## Tarefas a realizar
1. Reproduza, do texto sobre os relatórios da Abin, o trecho que começa com as palavras "O primeiro contato" e termina com "defesa deveria fazer.".
2. Dê sequência ao texto sobre os relatórios da Abin enviados a Flávio Bolsonaro, começando logo após a última frase apresentada.

## Texto para leitura
----

Nos dois documentos, obtidos pela coluna e cuja autenticidade e
procedência foram confirmadas pela defesa do senador, a Abin detalha o
funcionamento da suposta organização criminosa em atuação na Receita
Federal (RFB), que, segundo suspeita dos advogados de Flávio, teria
feito um escrutínio ilegal em seus dados fiscais para fornecer o
relatório que gerou o inquérito das rachadinhas. Enviados em setembro
para Flávio e repassados por ele para seus advogados, os documentos
contrastam com uma versão do general Augusto Heleno, ministro-chefe do
Gabinete de Segurança Institucional, que afirmou publicamente que não
teria ocorrido atuação da Inteligência do governo após a defesa do
senador levar a denúncia a Bolsonaro, a ele e a Alexandre Ramagem,
diretor da Abin, em 25 de agosto.
O primeiro contato de Alexandre Ramagem com o caso foi numa reunião no
gabinete de Bolsonaro, em 25 de agosto, quando recebeu das mãos das
advogadas de Flávio uma petição, solicitando uma apuração especial para
obter os documentos que embasassem a suspeita de que ele havia sido alvo
da Receita. Ramagem ficou com o material, fez cópia e devolveu no dia
seguinte a Luciana Pires, que voltou ao Palácio do Planalto para pegar o
documento, recebendo a orientação de que o protocolasse na Receita
Federal. A participação da Abin, a partir daí, seguiria por meio desses
relatórios, enviados a Flávio Bolsonaro, com orientações sobre o que a
defesa deveria fazer.

----

## Material apresentado
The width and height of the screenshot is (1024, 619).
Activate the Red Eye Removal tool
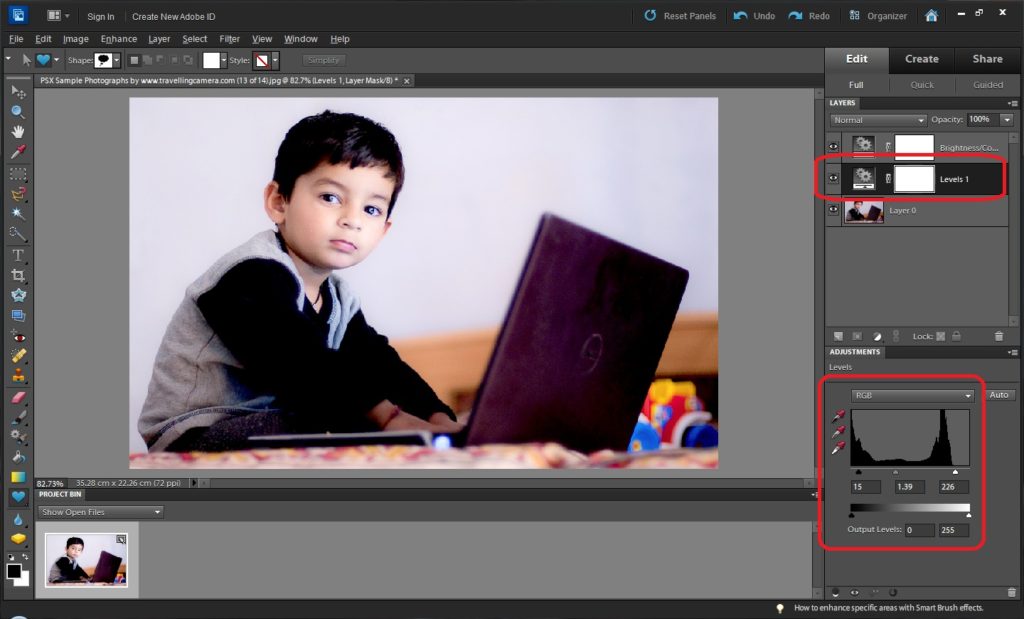click(x=16, y=338)
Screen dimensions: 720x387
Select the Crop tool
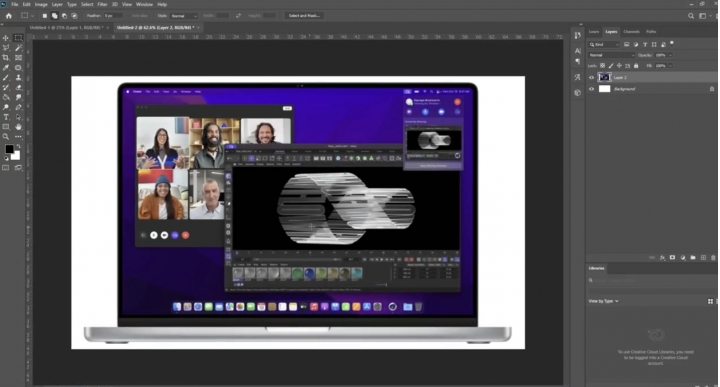point(6,58)
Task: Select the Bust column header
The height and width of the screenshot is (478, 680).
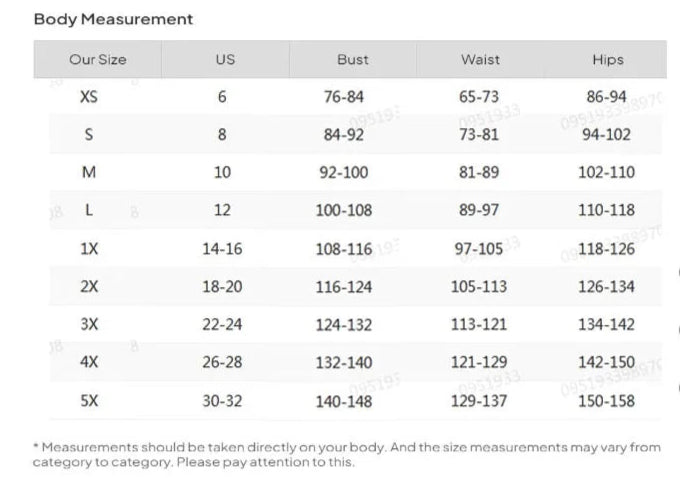Action: click(x=352, y=60)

----

## Respostas do exercício
1.
O primeiro contato de Alexandre Ramagem com o caso foi numa reunião no
gabinete de Bolsonaro, em 25 de agosto, quando recebeu das mãos das
advogadas de Flávio uma petição, solicitando uma apuração especial para
obter os documentos que embasassem a suspeita de que ele havia sido alvo
da Receita. Ramagem ficou com o material, fez cópia e devolveu no dia
seguinte a Luciana Pires, que voltou ao Palácio do Planalto para pegar o
documento, recebendo a orientação de que o protocolasse na Receita
Federal. A participação da Abin, a partir daí, seguiria por meio desses
relatórios, enviados a Flávio Bolsonaro, com orientações sobre o que a
defesa deveria fazer.

2.
No primeiro relatório, o que especifica a finalidade de “defender FB no
caso Alerj”, a Abin classifica como uma “linha de ação” para cumprir a
missão: “Obtenção, via Serpro, de ‘apuração especial’, demonstrando
acessos imotivados anteriores (arapongagem)”. O texto discorre
então sobre a dificuldade para a obtenção dos dados pedidos à Receita e,
num padrão que permanece ao longo do texto, faz imputações a servidores
da Receita e a ex-secretários, a exemplo de Everardo Maciel.
“A dificuldade de obtenção da apuração especial (Tostes) e
diretamente no Serpro é descabida porque a norma citada é interna da RFB
da época do responsável pela instalação da atual estrutura criminosa —
Everardo Maciel. Existe possibilidade de que os registros sejam ou já
estejam sendo adulterados, agora que os envolvidos da RFB já sabem da
linha que está sendo seguida”, diz o relatório, referindo-se a José
Tostes Neto, chefe da Receita.
O relatório sugere a substituição
dos “postos”, em provável referência a servidores da Receita, e, sem dar
mais detalhes, afirma que essa recomendação já havia sido feita em
2019. “Permanece o entendimento de que a melhor linha de ação para
tratar o assunto FB e principalmente o interesse público é substituir
os postos conforme relatório anterior. Se a sugestão de 2019 tivesse
sido adotada, nada disso estaria acontecendo, todos os envolvidos teriam
sido trocados com pouca repercussão em processo interno na RFB!”,
explica o texto.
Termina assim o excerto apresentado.